The Azure Landing Zone: Enterprise Cloud Governance at Scale, Lavkesh Dwivedi

The Azure Landing Zone concept, formalised in the Cloud Adoption Framework, provides an enterprise-grade starting point for Azure deployments. It is the architectural pattern that serious Azure deployments now follow.

What a landing zone is

An Azure Landing Zone is a pre-configured Azure environment with governance, networking, identity, and management tooling in place before workloads are deployed. It is the foundation: subscriptions structured by environment type and business unit, hub-and-spoke networking with centrally managed egress, Azure Policy assignments enforcing compliance requirements, Microsoft Defender for Cloud monitoring, and Azure Monitor configured for the environment.

Management group hierarchy

The management group hierarchy is how Azure Policy and RBAC assignments are applied consistently across many subscriptions. A typical hierarchy: root management group at the top, then platform and workloads management groups, then environment groups (production, non-production), then individual subscriptions. Policy assigned at the management group level applies to all subscriptions below it, without having to configure each subscription separately.

Policy as code

Azure Policy can be defined and deployed as code using Bicep or Terraform. Policy as code means governance requirements are version-controlled, reviewable, and testable. For enterprises with compliance requirements (PCI, HIPAA, SOC2), defining the corresponding Azure Policy definitions in code and applying them through the management group hierarchy is the scalable path to consistent compliance posture.

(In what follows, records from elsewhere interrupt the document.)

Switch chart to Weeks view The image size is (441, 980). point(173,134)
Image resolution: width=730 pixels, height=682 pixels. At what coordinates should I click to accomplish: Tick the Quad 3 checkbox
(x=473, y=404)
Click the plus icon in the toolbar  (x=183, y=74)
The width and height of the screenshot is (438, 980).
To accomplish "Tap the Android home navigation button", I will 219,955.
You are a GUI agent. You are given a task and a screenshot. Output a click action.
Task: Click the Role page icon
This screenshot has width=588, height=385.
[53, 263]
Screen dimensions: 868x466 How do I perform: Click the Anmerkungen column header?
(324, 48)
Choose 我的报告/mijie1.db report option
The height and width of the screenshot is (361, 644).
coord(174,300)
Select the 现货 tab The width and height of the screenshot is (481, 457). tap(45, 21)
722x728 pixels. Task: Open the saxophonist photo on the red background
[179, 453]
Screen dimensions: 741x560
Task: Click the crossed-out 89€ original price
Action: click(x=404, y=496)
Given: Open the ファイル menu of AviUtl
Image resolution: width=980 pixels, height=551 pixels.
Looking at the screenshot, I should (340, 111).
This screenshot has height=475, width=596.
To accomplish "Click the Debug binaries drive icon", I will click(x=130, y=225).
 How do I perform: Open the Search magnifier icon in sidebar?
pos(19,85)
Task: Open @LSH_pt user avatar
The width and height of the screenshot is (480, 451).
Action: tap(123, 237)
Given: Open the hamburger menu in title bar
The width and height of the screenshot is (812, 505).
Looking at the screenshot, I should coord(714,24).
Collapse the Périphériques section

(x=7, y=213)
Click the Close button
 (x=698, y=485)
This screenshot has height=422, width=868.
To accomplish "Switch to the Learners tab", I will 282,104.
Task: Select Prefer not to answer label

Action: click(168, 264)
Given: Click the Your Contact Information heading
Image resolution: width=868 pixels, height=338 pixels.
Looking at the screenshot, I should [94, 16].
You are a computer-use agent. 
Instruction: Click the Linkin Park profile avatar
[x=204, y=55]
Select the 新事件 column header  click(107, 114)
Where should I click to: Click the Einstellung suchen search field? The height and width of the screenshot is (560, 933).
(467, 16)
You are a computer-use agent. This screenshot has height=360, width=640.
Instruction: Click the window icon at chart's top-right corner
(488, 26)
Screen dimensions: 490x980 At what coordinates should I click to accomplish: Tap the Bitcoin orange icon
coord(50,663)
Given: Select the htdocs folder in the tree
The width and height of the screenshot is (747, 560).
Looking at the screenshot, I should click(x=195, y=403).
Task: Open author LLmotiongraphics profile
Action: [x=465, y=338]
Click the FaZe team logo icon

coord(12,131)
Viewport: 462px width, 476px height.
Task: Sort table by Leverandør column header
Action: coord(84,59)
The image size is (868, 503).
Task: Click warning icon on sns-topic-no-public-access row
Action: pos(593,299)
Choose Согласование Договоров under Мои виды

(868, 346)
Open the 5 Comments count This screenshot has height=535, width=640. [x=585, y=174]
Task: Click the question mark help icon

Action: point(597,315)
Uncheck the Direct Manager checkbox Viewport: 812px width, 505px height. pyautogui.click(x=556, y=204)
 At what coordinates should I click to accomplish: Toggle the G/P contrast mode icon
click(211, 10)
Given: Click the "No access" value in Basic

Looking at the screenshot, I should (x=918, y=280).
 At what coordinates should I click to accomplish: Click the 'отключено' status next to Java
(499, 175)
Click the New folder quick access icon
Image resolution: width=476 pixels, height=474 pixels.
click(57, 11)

The Terraform AzureRM provider

The AzureRM Terraform provider is feature-complete for almost all Azure services. The Azure Landing Zone accelerator provides a Terraform module library for the common landing zone patterns: hub-and-spoke networking, management group hierarchy, Azure Monitor workspace, and Microsoft Defender for Cloud. Using the accelerator as a starting point reduces the time from zero to a compliant Azure environment from months to weeks.